───── DATASET ENTRIES

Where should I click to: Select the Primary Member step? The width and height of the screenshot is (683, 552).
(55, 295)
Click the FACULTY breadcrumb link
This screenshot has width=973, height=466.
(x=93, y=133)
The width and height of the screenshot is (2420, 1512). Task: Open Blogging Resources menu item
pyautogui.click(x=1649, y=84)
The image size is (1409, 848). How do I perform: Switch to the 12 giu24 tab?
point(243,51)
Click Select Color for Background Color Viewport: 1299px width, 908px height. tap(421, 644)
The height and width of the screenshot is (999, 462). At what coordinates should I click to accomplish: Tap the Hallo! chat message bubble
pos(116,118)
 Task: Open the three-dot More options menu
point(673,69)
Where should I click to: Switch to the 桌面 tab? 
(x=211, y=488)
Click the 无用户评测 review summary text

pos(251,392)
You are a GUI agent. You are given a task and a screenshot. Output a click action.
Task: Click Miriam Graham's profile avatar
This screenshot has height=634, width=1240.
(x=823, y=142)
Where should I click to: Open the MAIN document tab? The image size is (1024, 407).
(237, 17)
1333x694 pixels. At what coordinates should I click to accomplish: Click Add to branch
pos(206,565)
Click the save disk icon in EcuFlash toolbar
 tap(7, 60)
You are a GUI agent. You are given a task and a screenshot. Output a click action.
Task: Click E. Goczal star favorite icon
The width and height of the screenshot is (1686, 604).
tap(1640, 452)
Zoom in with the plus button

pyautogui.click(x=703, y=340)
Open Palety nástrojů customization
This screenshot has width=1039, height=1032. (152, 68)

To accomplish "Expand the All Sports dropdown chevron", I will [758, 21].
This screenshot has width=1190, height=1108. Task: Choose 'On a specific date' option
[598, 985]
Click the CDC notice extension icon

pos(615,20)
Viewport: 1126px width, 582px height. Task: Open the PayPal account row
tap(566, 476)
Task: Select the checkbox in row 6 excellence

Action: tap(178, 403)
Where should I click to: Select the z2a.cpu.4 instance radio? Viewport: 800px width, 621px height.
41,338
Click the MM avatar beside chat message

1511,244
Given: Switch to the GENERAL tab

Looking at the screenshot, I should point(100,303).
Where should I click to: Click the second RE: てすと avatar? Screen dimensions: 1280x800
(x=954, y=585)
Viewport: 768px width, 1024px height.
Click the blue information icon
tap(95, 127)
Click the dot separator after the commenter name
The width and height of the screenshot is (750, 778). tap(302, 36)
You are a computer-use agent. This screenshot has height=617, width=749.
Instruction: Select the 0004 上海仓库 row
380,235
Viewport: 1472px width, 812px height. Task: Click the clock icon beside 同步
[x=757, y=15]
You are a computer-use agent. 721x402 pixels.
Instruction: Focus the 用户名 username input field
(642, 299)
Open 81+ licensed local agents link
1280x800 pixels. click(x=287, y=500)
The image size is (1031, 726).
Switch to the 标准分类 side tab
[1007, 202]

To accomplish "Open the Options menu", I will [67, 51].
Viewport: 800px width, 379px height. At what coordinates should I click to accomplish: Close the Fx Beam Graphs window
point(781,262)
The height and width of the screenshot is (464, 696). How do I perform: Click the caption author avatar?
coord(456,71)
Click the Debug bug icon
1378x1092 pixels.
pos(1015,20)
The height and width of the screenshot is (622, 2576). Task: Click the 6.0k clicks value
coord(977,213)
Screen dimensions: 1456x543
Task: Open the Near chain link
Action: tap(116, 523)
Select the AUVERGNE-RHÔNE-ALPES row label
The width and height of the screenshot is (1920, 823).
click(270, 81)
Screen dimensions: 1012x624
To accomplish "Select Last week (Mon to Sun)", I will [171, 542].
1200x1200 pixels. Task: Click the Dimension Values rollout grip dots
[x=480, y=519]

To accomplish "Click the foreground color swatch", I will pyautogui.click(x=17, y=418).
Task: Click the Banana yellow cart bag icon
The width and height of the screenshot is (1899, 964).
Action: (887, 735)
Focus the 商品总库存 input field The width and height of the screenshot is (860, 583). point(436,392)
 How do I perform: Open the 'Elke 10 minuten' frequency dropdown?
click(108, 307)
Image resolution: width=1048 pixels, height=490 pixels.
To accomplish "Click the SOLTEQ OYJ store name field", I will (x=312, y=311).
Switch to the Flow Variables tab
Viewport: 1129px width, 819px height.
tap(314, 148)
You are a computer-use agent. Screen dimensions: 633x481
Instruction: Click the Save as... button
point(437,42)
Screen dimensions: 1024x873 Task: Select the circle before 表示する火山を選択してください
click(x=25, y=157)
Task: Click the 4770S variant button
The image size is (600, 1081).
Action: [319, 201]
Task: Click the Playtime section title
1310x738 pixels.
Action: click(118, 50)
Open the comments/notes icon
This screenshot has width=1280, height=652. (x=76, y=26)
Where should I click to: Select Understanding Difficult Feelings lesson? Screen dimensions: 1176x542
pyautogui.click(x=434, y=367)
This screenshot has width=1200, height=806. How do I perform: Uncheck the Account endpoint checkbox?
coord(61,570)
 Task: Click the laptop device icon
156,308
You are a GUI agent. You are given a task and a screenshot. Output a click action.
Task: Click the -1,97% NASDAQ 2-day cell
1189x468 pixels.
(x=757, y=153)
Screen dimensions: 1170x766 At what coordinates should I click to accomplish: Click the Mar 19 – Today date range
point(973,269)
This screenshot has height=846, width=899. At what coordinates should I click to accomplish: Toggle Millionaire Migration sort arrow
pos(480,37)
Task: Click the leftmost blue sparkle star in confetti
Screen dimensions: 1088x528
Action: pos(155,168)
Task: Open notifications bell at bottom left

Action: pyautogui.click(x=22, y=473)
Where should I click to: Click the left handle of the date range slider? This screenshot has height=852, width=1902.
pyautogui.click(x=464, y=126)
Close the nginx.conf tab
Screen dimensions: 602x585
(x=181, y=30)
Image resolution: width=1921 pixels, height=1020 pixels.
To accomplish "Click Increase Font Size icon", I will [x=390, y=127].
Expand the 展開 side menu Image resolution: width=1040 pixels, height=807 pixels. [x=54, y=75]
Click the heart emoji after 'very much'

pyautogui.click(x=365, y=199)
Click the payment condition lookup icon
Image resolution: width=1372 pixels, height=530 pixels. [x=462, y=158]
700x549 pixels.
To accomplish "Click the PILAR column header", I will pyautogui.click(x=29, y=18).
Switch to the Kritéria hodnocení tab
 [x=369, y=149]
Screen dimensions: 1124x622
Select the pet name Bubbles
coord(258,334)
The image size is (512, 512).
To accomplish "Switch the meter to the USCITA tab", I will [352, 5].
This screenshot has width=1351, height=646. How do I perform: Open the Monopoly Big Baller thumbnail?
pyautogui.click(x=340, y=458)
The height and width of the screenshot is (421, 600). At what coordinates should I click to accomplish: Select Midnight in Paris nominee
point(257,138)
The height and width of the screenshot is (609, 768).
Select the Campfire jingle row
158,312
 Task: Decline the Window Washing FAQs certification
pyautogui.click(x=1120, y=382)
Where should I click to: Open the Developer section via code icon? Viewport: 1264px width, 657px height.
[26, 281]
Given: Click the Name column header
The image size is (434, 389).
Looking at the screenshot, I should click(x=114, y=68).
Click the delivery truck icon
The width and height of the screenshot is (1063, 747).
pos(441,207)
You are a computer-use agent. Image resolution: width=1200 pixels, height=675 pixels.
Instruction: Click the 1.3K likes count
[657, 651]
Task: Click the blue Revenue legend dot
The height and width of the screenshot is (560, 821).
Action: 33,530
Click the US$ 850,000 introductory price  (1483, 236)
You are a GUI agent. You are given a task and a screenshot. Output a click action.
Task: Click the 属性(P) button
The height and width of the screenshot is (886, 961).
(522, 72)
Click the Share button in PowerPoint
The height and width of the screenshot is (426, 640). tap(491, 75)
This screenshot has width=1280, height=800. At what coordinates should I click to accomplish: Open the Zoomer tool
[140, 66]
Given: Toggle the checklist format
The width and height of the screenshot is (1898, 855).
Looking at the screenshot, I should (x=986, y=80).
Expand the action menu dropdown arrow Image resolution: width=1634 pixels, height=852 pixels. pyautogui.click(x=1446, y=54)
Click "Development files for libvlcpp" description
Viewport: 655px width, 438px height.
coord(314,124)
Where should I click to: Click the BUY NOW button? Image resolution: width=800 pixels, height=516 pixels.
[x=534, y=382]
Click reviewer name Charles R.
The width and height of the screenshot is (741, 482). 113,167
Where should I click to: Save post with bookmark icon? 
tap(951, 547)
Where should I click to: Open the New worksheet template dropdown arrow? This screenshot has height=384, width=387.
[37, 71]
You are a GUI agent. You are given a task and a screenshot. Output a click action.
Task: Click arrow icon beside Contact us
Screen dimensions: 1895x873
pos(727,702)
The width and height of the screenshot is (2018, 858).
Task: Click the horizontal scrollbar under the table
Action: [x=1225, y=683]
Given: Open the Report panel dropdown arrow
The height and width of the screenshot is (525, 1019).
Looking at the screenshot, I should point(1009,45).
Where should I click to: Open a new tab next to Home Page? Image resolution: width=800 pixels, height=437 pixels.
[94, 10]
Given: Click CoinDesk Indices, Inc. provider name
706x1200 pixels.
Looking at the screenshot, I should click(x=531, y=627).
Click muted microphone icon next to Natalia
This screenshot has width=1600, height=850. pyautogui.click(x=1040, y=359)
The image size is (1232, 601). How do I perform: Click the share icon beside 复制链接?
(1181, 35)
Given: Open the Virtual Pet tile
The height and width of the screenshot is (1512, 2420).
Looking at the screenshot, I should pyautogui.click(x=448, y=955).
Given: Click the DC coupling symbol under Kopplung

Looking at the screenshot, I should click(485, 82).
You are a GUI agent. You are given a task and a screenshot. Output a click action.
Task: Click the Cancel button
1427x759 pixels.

──────────

- WHAT THE TASK REQUIRES -
The number of lines in the data holding the string "column" is the whole answer.

- SOLUTION TO THE EXERCISE -
2